The EngD program is a 2-year post-MSc technological program with a focus on technological and process design. This program at the University of Twente contains an educational part that will be followed at the University of Twente, and a design project that will be carried out in cooperation with a consortium of universities and companies around Europe. The educational program will have an in-depth and broadening character with ample attention for professional development and will be partly tailored to the design project.

About the project and your task

Hydrogen and methanol fuels can be carbon neutral when produced by means of excess wind or solar electricity. They are widely available, storable, market compatible and with established supply chains that can serve the energy transition. Today, in large-scale methanol synthesis plants, high pressure (> 80 bar) is used to overcome thermodynamic equilibrium limitation. When downscaling the synthesis to the size of the envisaged local closed loop energy system, applying such high pressures would lead to high specific costs and energy efficiency loss. Therefore, combining innovative low pressure (< 30 bar) synthesis processes for decentralized and local production of renewable fuels and coupling them with new developments in power systems operating under supercritical combustion conditions, can make a leap forward in renewable highly efficient zero emission combustion and deliver a flexible highly efficient, decentral energy generation system for heating and cooling.

Because of the integration of multiple energy sources and energy components, it is quite complex to match the energy systems and fuel synthesis processes with one another. Hence, optimal planning of integration of energy systems and fuel synthesis processes is essential to reduce the installation cost. This requirement can be met out by developing a methodological approach, based on “digital twins” and dynamic energy assets models, for coupling the integrated system energy flows management with localized combustion and chemical kinetics. Smart input/output match, depending on the energy demands and production, will be monitored utilizing Machine Learning methods. The models will be validated for different renewable fuels and system operational conditions and power levels. The results will be used for the technology scale up and HERMES technological feasibility. Optimization algorithms will maximize the power/heat output based on the requested demand from the smart city, temporarily surplus of the electricity and available storage.

You will be part of a team consisting of Ph.D. and EngD. students. During the project, you will work with modelling and system integration experts. You are expected to work with experts from

Paul Scherrer Institute-Switzerland, Ethnicon Metsovion Polytechnion-Greece, OPRA Engineering Solutions B.V. Netherlands, and other commercial partners.

• We are looking for an enthusiastic, professional, and ambitious colleague;
• You are an outstanding MS graduate in the field of Sustainable Energy Technology, Chemical Engineering, Mechanical Engineering, or related discipline with a proven affinity to multidisciplinary assignments;
• You are eager to learn energy systems modelling and analysis, energy conversion and storage technologies.
• You have experiences or eager to learn working with python, simulation software packages and relevant application toolbox for the simulation of supply and demand in sustainable energy systems over time.
• You have the ambition and talent to accelerate in finding solutions for complex technological issues with a multidisciplinary character;
• You have strong analytical skills;
• You can work in a multidisciplinary team of researchers coming from various branches of science and industry;
• You have excellent communication skills.
• You are fluent in English, both spoken and written.
• A high degree of responsibility and independence, while collaborating with close colleagues, researchers and other university staff is strongly encouraged.

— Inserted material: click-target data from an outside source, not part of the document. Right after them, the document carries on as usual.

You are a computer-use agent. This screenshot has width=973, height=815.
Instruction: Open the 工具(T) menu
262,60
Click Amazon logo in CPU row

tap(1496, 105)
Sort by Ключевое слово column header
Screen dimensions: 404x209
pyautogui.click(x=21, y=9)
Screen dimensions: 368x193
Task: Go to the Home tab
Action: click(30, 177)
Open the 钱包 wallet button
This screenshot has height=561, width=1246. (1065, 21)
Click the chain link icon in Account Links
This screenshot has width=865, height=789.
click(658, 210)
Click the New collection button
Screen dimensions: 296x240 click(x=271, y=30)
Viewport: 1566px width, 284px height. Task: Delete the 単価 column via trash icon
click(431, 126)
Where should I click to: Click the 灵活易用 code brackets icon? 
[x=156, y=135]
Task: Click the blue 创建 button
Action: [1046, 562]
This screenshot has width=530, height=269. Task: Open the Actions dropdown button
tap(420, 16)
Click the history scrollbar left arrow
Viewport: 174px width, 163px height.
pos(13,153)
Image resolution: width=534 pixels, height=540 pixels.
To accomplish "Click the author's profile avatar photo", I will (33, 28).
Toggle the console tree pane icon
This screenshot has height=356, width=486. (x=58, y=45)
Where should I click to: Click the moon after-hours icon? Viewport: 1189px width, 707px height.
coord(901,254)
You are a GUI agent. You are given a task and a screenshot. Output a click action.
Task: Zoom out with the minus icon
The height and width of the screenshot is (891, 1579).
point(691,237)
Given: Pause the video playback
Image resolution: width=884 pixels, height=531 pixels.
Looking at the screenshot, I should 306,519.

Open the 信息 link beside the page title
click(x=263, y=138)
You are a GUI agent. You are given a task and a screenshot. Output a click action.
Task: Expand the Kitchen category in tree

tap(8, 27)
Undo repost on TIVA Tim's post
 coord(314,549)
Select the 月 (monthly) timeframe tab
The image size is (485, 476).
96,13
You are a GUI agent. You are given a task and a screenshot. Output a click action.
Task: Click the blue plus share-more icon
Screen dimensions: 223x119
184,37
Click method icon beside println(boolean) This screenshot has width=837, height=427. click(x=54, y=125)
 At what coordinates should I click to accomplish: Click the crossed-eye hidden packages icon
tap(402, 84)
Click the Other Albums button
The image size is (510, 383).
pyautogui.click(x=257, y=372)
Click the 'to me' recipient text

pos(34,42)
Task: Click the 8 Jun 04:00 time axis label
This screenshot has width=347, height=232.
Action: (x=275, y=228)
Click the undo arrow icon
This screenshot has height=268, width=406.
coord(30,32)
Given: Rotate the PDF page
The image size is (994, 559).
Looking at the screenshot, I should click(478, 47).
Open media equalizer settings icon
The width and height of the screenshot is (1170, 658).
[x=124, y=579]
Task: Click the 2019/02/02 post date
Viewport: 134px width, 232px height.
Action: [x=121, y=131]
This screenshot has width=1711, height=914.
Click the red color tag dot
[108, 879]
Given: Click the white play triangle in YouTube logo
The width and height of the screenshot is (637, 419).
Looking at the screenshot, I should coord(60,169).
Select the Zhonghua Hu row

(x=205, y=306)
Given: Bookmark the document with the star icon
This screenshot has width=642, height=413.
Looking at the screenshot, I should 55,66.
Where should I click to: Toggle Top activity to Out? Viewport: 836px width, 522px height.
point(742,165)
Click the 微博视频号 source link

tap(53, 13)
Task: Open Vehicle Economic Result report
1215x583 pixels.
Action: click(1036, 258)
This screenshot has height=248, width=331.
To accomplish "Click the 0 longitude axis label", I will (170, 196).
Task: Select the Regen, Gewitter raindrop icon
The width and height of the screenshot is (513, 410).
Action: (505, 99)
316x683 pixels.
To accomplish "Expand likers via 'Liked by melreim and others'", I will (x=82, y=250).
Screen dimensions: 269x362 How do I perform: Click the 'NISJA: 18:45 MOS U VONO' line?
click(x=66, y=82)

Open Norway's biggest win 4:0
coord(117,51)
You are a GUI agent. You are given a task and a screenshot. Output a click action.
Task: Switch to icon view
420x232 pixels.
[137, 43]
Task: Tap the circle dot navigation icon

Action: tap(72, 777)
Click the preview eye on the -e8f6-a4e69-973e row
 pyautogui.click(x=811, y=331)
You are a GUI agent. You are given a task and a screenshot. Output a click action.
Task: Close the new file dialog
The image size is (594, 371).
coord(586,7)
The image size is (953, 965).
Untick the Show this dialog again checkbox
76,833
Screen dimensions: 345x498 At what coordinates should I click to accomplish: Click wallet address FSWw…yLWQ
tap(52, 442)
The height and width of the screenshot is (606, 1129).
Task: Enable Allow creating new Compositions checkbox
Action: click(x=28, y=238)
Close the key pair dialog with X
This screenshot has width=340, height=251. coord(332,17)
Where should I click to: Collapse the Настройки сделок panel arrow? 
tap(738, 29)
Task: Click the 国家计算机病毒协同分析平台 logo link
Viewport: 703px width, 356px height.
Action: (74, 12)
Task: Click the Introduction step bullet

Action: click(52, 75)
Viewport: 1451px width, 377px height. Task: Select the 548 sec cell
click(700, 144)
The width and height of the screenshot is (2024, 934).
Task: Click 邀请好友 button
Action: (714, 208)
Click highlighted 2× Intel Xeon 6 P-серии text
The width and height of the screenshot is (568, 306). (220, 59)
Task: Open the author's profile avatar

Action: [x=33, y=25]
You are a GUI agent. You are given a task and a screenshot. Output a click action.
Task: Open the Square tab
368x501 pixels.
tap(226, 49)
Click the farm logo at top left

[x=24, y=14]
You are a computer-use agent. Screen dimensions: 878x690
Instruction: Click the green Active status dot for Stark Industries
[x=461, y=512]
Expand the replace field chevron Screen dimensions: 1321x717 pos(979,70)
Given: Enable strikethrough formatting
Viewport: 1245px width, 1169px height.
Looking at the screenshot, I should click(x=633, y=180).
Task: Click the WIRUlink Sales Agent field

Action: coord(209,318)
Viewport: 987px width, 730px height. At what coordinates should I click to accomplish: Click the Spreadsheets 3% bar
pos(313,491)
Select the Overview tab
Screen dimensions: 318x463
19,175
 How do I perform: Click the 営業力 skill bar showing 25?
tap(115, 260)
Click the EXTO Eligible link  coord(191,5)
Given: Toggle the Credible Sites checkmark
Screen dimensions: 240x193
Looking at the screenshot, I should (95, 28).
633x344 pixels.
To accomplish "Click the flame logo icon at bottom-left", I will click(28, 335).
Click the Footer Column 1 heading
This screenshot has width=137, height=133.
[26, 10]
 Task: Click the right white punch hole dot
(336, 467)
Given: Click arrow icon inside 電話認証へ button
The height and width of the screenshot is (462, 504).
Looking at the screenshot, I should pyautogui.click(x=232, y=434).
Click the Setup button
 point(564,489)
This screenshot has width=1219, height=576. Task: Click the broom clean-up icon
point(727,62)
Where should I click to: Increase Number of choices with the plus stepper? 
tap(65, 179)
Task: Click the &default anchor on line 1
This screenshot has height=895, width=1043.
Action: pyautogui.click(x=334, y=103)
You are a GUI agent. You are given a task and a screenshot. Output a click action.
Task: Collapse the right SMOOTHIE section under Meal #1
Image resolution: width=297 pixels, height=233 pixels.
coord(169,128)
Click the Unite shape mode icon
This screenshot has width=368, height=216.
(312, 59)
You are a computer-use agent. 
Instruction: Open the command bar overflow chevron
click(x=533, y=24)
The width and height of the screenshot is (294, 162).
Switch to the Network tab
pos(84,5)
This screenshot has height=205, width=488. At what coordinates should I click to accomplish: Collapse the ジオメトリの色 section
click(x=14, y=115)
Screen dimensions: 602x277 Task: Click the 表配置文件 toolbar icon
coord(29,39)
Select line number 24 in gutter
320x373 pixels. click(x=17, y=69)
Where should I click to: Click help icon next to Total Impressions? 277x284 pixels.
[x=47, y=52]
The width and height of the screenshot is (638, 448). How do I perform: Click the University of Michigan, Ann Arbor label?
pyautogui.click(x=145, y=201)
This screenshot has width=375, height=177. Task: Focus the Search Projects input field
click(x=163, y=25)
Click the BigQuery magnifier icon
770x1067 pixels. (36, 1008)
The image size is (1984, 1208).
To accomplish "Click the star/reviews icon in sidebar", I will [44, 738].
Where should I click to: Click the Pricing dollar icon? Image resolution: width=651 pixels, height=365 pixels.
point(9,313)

• We offer a very challenging position for two years in an inspiring multidisciplinary and international environment.
• salary of € 2618 gross per month;
• a holiday allowance of 8% of the gross annual salary and a year-end bonus of 8.3%;
• solid pension scheme;
• Minimum of 29 holidays in case of full-time employment;
• a tailor-made post-master design program that has an educational component (~50%) as well as a design project (~50%);
• on completing the program, you will receive a certified degree. You will be entitled to use the academic degree EngD and will be registered as a Technological Designer in the Dutch register kept by the Royal Institution of Engineers in the Netherlands (KIVI).